**Required action**.
Select every line below containing the word "symbol".

**Supplied information**.
>>>>>

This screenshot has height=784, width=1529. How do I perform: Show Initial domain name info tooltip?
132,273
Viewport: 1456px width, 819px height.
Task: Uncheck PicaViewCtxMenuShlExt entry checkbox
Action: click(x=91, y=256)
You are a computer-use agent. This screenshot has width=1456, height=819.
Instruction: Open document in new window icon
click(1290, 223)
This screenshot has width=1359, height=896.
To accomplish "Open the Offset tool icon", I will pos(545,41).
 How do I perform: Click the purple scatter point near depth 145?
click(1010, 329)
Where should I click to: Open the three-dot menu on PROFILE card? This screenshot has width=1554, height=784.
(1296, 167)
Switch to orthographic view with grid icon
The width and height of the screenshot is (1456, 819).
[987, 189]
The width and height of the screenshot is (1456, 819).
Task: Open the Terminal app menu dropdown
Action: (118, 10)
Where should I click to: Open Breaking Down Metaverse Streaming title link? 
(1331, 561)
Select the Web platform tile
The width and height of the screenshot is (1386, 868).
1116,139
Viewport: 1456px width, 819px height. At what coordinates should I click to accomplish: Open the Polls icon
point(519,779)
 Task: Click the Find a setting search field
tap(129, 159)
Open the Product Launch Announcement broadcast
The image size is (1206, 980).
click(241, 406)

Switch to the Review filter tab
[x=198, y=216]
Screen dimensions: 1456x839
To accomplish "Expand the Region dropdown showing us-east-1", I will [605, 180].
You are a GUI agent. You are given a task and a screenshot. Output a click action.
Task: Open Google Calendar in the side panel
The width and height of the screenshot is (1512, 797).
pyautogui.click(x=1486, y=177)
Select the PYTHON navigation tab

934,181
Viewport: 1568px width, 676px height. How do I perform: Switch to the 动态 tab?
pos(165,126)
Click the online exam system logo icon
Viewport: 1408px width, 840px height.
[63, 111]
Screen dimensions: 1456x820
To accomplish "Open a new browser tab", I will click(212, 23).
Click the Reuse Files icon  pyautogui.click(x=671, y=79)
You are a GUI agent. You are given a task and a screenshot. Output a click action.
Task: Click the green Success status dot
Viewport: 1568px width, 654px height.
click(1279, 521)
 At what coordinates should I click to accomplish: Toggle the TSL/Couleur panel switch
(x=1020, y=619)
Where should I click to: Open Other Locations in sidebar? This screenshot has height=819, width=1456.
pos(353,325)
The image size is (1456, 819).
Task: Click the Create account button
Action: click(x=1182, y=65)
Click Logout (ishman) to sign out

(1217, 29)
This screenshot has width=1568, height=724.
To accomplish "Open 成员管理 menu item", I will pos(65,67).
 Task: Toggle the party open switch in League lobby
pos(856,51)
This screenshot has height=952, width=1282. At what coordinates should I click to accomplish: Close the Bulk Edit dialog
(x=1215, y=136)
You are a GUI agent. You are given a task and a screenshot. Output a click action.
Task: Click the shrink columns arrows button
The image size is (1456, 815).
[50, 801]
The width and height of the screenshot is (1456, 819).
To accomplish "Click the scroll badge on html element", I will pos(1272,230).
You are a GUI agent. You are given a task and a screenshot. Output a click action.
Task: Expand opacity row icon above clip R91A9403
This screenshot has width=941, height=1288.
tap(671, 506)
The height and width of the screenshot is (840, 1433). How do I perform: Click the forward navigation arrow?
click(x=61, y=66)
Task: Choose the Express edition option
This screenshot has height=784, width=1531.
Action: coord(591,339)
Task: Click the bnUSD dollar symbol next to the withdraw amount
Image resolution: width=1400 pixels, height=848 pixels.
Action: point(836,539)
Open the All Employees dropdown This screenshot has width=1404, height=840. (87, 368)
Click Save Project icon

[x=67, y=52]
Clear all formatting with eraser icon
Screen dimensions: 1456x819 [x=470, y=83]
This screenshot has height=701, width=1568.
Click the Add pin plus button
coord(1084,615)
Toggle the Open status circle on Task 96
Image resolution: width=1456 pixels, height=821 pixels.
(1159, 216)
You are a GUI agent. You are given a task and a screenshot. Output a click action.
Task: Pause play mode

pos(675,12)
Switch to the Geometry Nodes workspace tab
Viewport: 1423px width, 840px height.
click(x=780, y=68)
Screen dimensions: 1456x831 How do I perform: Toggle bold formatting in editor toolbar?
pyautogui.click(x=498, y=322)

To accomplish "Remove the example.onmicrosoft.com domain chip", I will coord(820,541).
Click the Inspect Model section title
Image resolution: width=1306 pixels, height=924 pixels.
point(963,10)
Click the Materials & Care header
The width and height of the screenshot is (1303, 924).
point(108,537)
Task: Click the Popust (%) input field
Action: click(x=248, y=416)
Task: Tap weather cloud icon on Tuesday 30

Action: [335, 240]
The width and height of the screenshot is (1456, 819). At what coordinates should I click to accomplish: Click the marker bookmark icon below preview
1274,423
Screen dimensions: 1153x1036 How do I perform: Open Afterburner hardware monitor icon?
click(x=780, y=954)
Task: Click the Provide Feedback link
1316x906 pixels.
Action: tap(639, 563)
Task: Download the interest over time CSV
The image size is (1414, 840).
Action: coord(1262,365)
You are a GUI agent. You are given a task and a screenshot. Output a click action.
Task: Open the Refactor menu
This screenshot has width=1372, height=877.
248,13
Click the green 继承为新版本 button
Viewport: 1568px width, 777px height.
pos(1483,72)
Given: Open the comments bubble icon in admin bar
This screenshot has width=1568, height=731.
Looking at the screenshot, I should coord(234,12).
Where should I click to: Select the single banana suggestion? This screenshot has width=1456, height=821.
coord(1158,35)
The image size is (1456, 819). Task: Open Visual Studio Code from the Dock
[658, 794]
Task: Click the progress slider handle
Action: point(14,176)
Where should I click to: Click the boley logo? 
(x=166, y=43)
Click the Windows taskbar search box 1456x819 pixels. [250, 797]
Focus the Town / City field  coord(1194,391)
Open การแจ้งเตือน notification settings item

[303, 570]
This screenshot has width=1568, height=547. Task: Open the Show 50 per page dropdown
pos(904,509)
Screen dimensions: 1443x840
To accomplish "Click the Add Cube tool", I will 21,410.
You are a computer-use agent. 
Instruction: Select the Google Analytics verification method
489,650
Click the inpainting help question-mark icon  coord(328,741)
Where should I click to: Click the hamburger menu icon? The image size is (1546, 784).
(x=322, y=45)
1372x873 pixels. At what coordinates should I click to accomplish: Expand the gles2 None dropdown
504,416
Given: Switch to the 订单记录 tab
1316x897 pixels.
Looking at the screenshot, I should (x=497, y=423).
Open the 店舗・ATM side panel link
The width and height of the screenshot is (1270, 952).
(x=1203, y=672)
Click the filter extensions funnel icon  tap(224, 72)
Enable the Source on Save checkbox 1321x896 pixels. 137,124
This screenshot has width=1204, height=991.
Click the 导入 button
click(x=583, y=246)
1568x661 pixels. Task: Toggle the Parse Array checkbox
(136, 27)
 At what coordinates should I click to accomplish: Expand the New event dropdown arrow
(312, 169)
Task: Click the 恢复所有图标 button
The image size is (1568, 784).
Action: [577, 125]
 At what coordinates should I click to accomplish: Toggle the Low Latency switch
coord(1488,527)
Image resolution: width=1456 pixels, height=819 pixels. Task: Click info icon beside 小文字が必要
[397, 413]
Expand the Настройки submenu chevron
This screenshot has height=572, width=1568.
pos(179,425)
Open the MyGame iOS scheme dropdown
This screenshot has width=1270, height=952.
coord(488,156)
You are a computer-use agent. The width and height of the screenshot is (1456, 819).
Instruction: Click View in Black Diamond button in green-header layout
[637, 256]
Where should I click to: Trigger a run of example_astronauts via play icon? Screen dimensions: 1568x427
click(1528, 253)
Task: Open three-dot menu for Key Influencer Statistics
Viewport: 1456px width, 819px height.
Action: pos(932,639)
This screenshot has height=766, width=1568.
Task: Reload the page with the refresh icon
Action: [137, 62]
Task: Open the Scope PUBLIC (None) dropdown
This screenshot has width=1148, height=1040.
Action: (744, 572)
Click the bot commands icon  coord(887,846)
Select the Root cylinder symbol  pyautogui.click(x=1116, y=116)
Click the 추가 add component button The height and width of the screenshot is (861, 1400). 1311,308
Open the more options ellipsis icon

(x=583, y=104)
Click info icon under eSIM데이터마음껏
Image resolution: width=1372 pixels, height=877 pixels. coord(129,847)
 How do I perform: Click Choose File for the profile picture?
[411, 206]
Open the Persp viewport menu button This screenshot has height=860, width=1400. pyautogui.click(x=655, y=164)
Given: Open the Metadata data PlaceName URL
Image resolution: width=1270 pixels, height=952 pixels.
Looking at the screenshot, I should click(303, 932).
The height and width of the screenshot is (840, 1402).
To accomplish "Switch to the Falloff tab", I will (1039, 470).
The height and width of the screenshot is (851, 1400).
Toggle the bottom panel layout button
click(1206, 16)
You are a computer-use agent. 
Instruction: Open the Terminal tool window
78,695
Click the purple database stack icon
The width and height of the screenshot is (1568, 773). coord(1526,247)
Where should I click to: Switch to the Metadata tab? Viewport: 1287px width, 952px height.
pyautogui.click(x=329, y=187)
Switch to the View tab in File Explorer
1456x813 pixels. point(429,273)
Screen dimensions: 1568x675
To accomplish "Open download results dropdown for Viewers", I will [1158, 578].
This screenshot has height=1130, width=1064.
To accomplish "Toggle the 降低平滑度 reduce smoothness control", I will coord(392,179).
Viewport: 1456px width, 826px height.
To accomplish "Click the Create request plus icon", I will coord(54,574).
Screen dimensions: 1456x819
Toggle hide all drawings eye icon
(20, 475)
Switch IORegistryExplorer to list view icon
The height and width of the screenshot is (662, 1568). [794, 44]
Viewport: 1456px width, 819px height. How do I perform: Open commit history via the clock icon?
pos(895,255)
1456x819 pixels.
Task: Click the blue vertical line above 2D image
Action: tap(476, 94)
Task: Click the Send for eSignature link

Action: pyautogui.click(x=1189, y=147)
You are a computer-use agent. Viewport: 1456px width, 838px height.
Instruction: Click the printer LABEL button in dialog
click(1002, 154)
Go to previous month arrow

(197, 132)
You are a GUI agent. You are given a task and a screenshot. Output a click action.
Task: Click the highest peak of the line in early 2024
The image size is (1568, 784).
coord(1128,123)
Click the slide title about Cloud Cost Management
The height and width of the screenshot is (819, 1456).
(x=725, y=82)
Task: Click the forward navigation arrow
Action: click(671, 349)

<<<<<

**Response**.
Task: Click the bnUSD dollar symbol next to the withdraw amount
Select the Root cylinder symbol  pyautogui.click(x=1116, y=116)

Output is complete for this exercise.